| Requirement |
Recast the listing from the line containing "Click the 内省力の鍛え方 illustration banner" through the end of the listing, inclusive, as a two-column CSV headed "input" and "output". Each row should hold one text and its answer, each in a single quoted field with line breaks replaced by spaces, and the pictures left out.

►

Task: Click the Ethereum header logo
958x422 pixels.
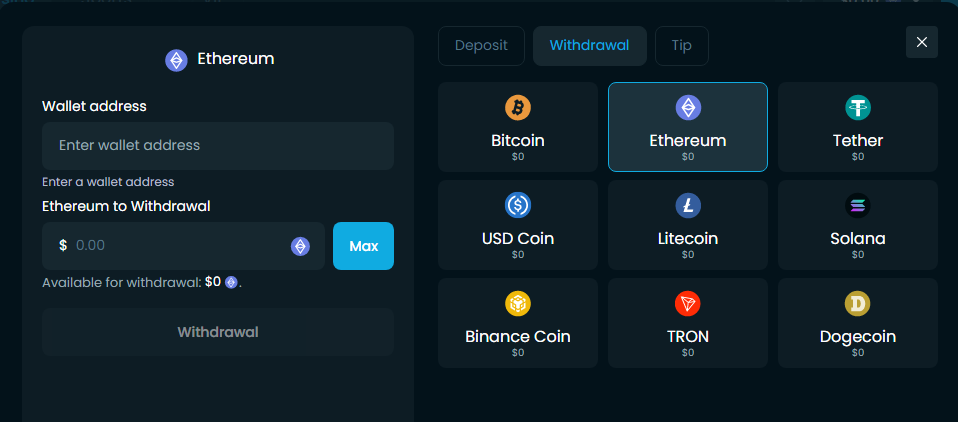Action: pos(177,60)
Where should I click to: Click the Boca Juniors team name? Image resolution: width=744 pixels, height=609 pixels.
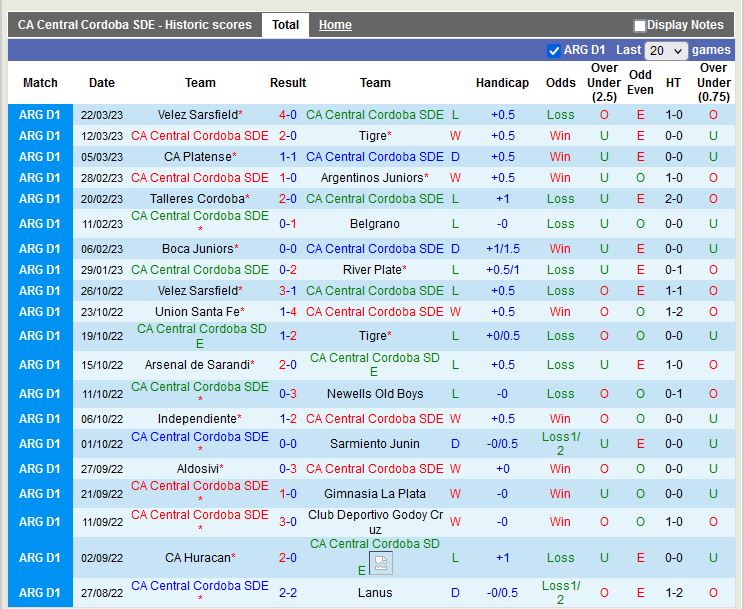pos(197,249)
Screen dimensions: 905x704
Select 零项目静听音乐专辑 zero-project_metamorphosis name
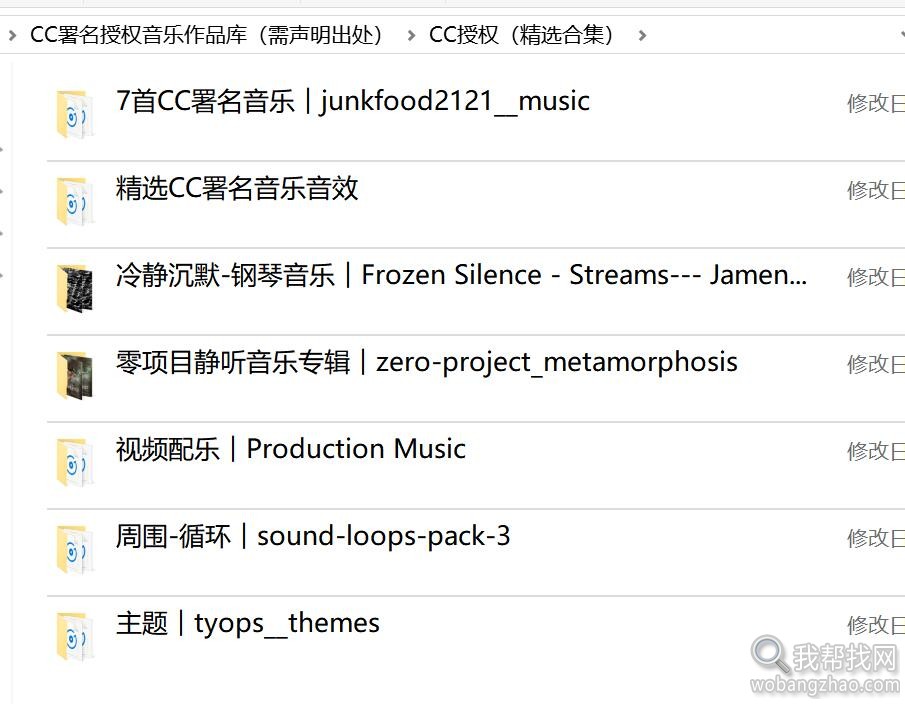point(427,362)
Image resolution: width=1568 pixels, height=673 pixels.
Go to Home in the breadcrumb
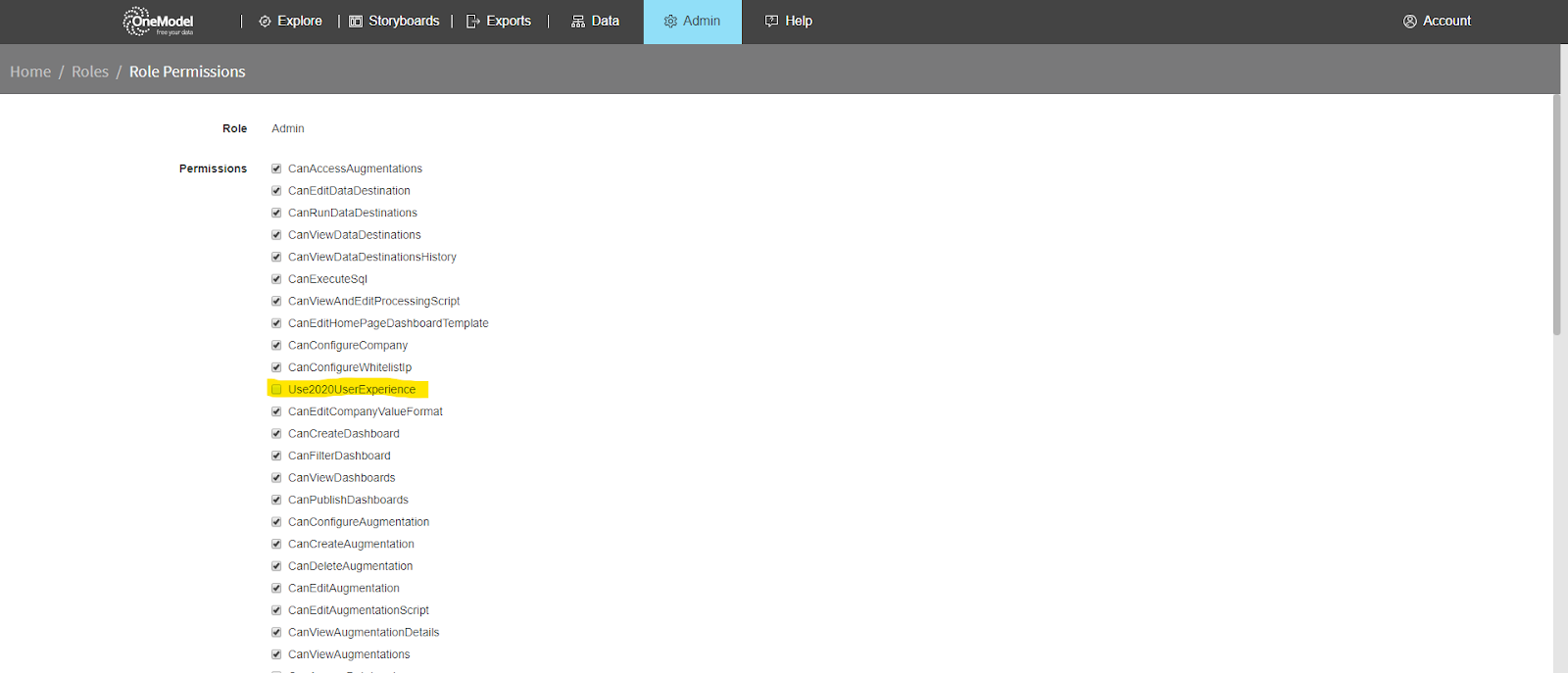click(x=30, y=72)
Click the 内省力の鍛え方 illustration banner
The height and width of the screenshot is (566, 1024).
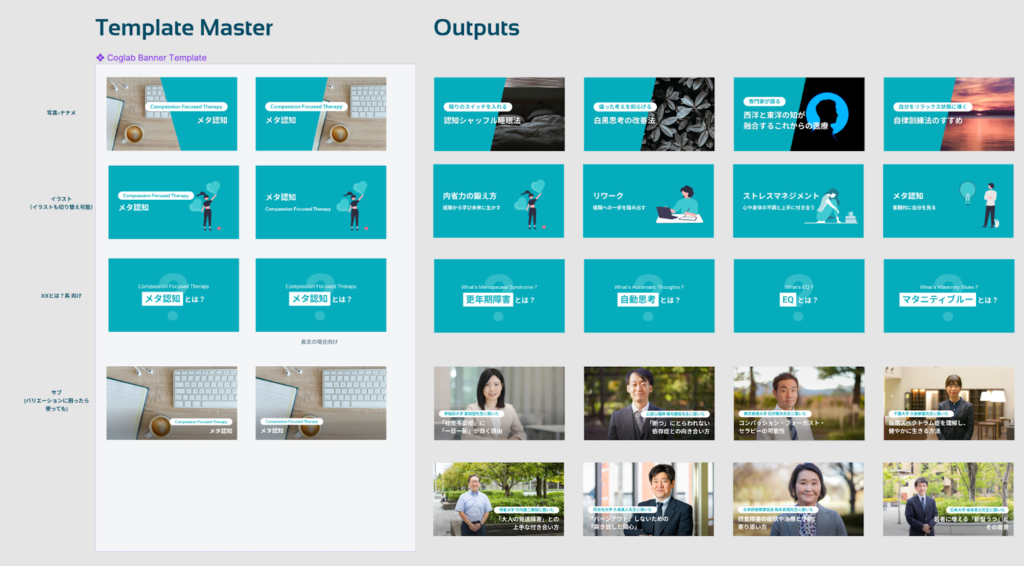click(x=499, y=201)
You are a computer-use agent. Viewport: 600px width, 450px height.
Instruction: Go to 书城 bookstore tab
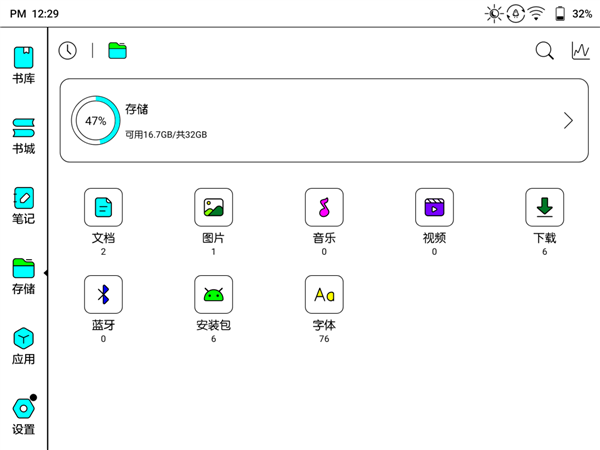click(24, 136)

◄

| Complete answer |
input,output
"Click the 内省力の鍛え方 illustration banner The height and width of the screenshot is (566, 1024).","click(x=499, y=201)"
"You are a computer-use agent. Viewport: 600px width, 450px height. Instruction: Go to 书城 bookstore tab","click(24, 136)"